Quantitative modelling of electricity consumption using computational intelligence aided design

High electricity consumption is of concern to the world for a variety of reasons, including its coupled social-economic-environmental impacts on the well-being of individuals, the social life and the federal energy policies. By using computational intelligence aided design (CIAD), this paper proposes a quantitative model to examine the long-term relationship between the annual electricity consumption and its major macroeconomic impact factors such as the gross domestic product, the electricity prices, the economic structure, and its resulting factors such as carbon dioxide emission. It develops a firefly algorithm with variable populations (FAVP) to obtain the parameters of the electricity consumption model through optimising two proposed trend indices: moving mean of the average precision (mmAP) and moving mean of standard derivation (mmSTD).
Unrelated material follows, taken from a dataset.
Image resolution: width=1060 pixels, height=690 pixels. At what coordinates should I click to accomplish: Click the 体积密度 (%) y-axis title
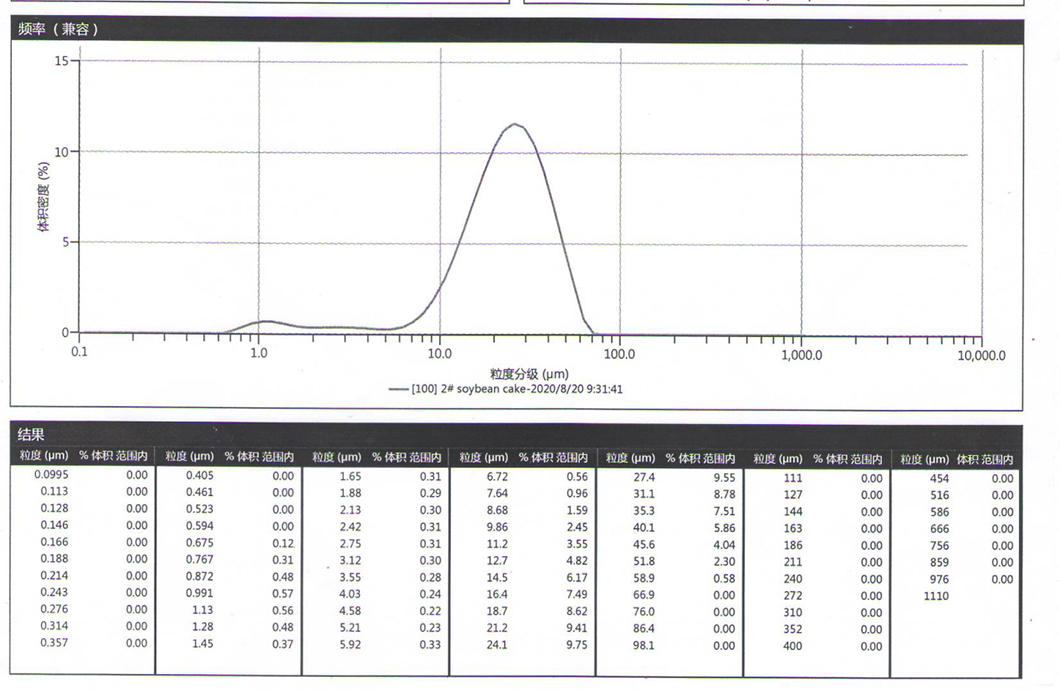(43, 195)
The model is validated with empirical electricity consumption data in China between 1980 and 2012 based on which the error of approximations between 1980 and 2009 is 15% and the error of predictions between 2010 and 2012 is [-8%, -5%]. The main contributions of this paper lie in developing: (1) a novel quantitative model that can accurately predict the coupled social, economic and environmental impacts on the annual electricity demands; (2) a conceptual CIAD framework; (3) an FAVP algorithm; and (4) two new trend indices of the mmAP and the mmSTD. The findings of this paper can assist the decision makers in resolving the conflict between the energy consumption growth and the carbon emission reduction, which is essential for economic prosperity in the long run.